Protocol
Weight Loss and Metabolic
Semaglutide Titration Protocol [2026]
Gradual GLP-1 receptor agonist titration to minimize nausea while reaching research dose targets.
Protocol Phases
Initiation
Weeks 1 to 4
0.25 mg subcutaneous once weekly. Same day each week. Common sides: mild nausea, reduced appetite. Hydration is critical.
Escalation 1
Weeks 5 to 8
0.5 mg once weekly if 0.25 mg is well tolerated. Monitor GI tolerance. If nausea is significant, extend initiation phase by 2 weeks before advancing.
Escalation 2
Weeks 9 to 16
1.0 mg once weekly. Most research protocols hold here for at least 4 weeks before considering 1.7 mg or 2.4 mg.
Maintenance
Week 17 onward
Continue at effective dose. Some protocols cycle 8 weeks on, 4 weeks off. Others run continuous at maintenance dose.
FAQ
What is the standard semaglutide titration schedule?

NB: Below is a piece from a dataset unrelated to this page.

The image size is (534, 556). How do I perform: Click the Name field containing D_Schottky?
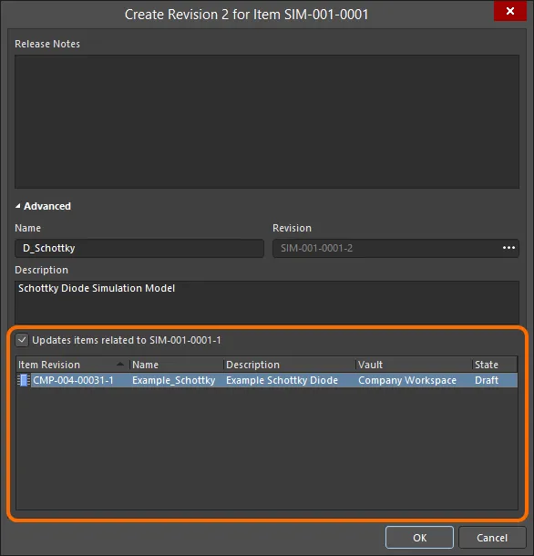click(139, 248)
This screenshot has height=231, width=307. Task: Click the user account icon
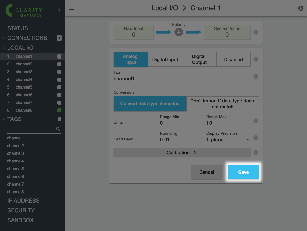click(x=301, y=8)
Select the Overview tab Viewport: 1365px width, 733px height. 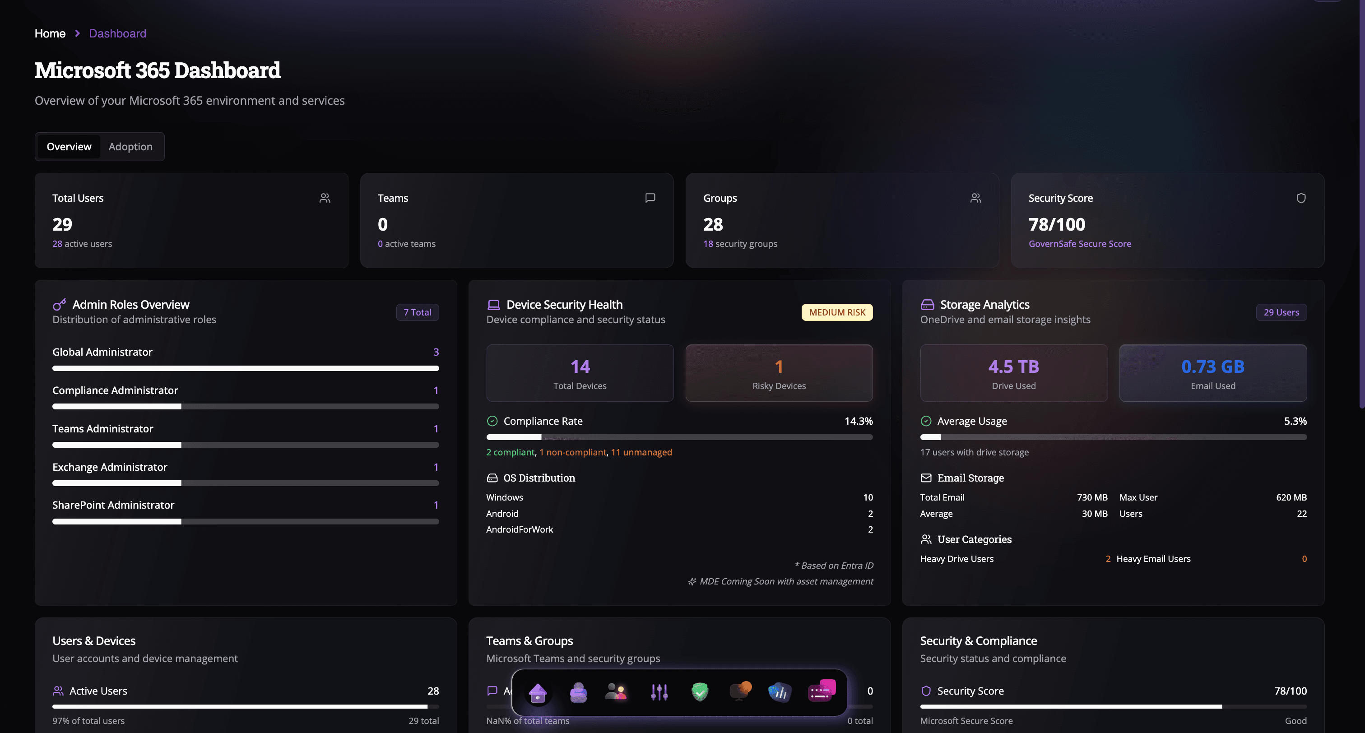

Standard research titration: 0.25 mg weekly for 4 weeks, then 0.5 mg for 4 weeks, then 1.0 mg. Further escalation to 1.7 mg or 2.4 mg is protocol-dependent and should not be rushed. Each step requires 4 weeks minimum to assess tolerance.
How do I reconstitute semaglutide for injection?
Add bacteriostatic water to the lyophilized powder slowly down the inside wall of the vial. A common prep is 3 mg vial plus 1.5 mL BAC water for 2 mg/mL. For a 0.5 mg dose: 0.5 divided by 2 = 0.25 mL = the 25 unit line on a U-100 syringe. Use the ASCEND calculator for any concentration.
What day of the week should I inject semaglutide?
Any consistent day works. Most research subjects choose a day when reduced appetite will not interfere with social meals. The same day each week is more important than which day.
How do I manage nausea on semaglutide?
Nausea is most common in the first 2 weeks of each dose increase. Eat smaller, blander meals. Avoid high-fat foods on injection day. Ginger tea helps many subjects. If nausea is severe, hold at the current dose for an additional 2 weeks rather than pushing the titration.